Il y a là des démarches qui n’étaient pas écrites d’avance. Lorsque Ho, par exemple, quitte son Vietnam natal, en 1911 (il a vingt-et-un ans), ce n’est ni vers le Japon moderniste, ni vers la Chine à la veille de la Révolution républicaine qu’il se dirige : c’est vers l’Occident. C’est au cœur du monstre, là où réside la force qui a terrassé son pays, qu’il va chercher des explications… et des remèdes. L’un de ses objectifs est en effet d’informer l’opinion française, de la gagner à la justesse du combat national vietnamien.
Et cette démarche de conquête de l’opinion métropolitaine passait, dans l’esprit de nos deux auteurs, par l’inscription dans le combat démocratique métropolitain. Plus précisément : par l’inscription dans le combat communiste.
Le Procès et le Discours sont nés des questionnements de colonisés (ou para-colonisés), partant de l’intérieur du PCF.
Pour Ho, c’est une chose connue. Son séjour en France, que l’on situe généralement entre 1917 / 1918 et 1923, correspond à une maturation accélérée de sa pensée. Arrivé en métropole en simple nationaliste, sans idées politiques arrêtées sur tout ce qui n’est pas le sort de sa patrie, il devient dès 1918 un militant de la SFIO (par parenthèse, il est sans doute l’un des premiers indigènes membre d’un Parti métropolitain), il milite en 1919 et 1920 pour l’adhésion à la III è Internationale, prend part au Congrès de Tours, puis est, jusqu’à son départ de France, l’un des principaux animateurs de la toute jeune Section coloniale du PCF.

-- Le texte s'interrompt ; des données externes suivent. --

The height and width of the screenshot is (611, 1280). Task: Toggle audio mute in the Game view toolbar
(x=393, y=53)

Pour Césaire, c’est, semble-t-il, moins connu. Il est, certes, beaucoup moins lié que Ho à l’appareil du PC. Mais il est, entre 1945 et 1956, un communiste. Je suis toujours surpris, lorsque je parcours des bibliographies, ou des études historiques de constater que l’édition du Discours qui est le plus souvent citée est celle de Présence africaine, en 1955. C’est le cas du gros travail dirigé par Marc Ferro en 2003, Le Livre noir du colonialisme [6]. Une étude, à vocation pourtant universitaire, pousse même la confusion jusqu’à écrire que ce texte a été « publié en juin 1950, une première fois, comme article dans la revue “Réclame“ » [7]... revue qui n’a jamais existé. Lors du décès du grand homme, les articles de presse citèrent presque tous l’édition de 1955.

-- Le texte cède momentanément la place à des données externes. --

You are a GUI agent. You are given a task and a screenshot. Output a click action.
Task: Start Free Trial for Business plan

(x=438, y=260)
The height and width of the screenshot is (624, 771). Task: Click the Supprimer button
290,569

Rétablissons donc une première vérité : c’est une petite maison, aujourd’hui méconnue, Réclame, qui la première publia ce texte. L’achevé d’imprimer est du 7 juin 1950. Et cette maison est, de façon évidente, liée au PCF. A son catalogue figurent des noms d’intellectuels communistes de renom, Guillevic ou Jean Marcenac. Ensuite, fait qui ne trompe pas, Césaire a placé en exergue une phrase de Jacques Duclos, « Le colonialisme, cette honte du XX è siècle », phrase qui ne figure plus dans les éditions ultérieures. Enfin, dernière indication : trois années plus tard, la revue très orthodoxe La Nouvelle Critique consacre un n° spécial au colonialisme (janvier 1954). Or, le premier article est signé Aimé Césaire (titre : « Le colonialisme n’est pas mort ») ; il est suivi de textes de communistes connus comme tels : Ali Yata, secrétaire général du PC Marocain, les Vietnamiens Truong Chinh et Tran Duc Thao, le spécialiste de Madagascar Pierre Boiteau, l’intellectuel très engagé Claude Roy et l’élue Monique Lafon [8].
Pourquoi cette insistance ?
Parce que cinq années, en cette période d’exceptionnelle richesse politique, en cette période de bouleversements continus, c’est énorme.
1950 est l’année de l’apogée de la guerre froide. Un troisième conflit mondial paraît possible à bien des acteurs, à bien des témoins. C’est l’époque où Hubert Beuve-Méry, qui signe Sirius, titre un article du Monde : « Vers la Troisième ? » (entendre : guerre mondiale). 1950, c’est l’année de la guerre de Corée, c’est l’année de la première grande défaite du Corps expéditionnaire français en Indochine…
A cette époque, chacun, en particulier, est sommé de choisir son camp, selon la terminologie manichéenne de l’époque. Et Césaire a choisi le sien.
Césaire en 1950, comme Ho en 1925, a eu le souci d’allier les deux protestations, l’anticapitaliste et l’anticolonialiste, d’opérer la jonction des luttes, de s’appuyer sur le mouvement communiste – français, certes, mais également mondial – pour parvenir à l’émancipation des peuples sous domination coloniale. On a souvent reproché au mouvement communiste international d’avoir instrumentalisé les nationalismes. C’est possible. Mais si le contraire était également vrai ? Si les nationalismes, les patriotismes, les mouvements anticolonialistes autochtones avaient vu dans les PC des instruments pour parvenir à leurs propres fins ? Ce qui ne serait nullement scandaleux. Ho Chi Minh, d’ailleurs, l’a dit explicitement, des années plus tard : lorsqu’il vivait en France, son éducation marxiste était rudimentaire. Luttes des classes, prolétariat, révolution… étaient pour lui des mots mystérieux. Une (seule ?) chose l’intéressait : pour combattre un adversaire puissant, il fallait un allié puissant. Nul doute que Césaire, qui avoua plus tard que son adhésion au PC était plus pragmatique qu’idéologique, était dans le même esprit.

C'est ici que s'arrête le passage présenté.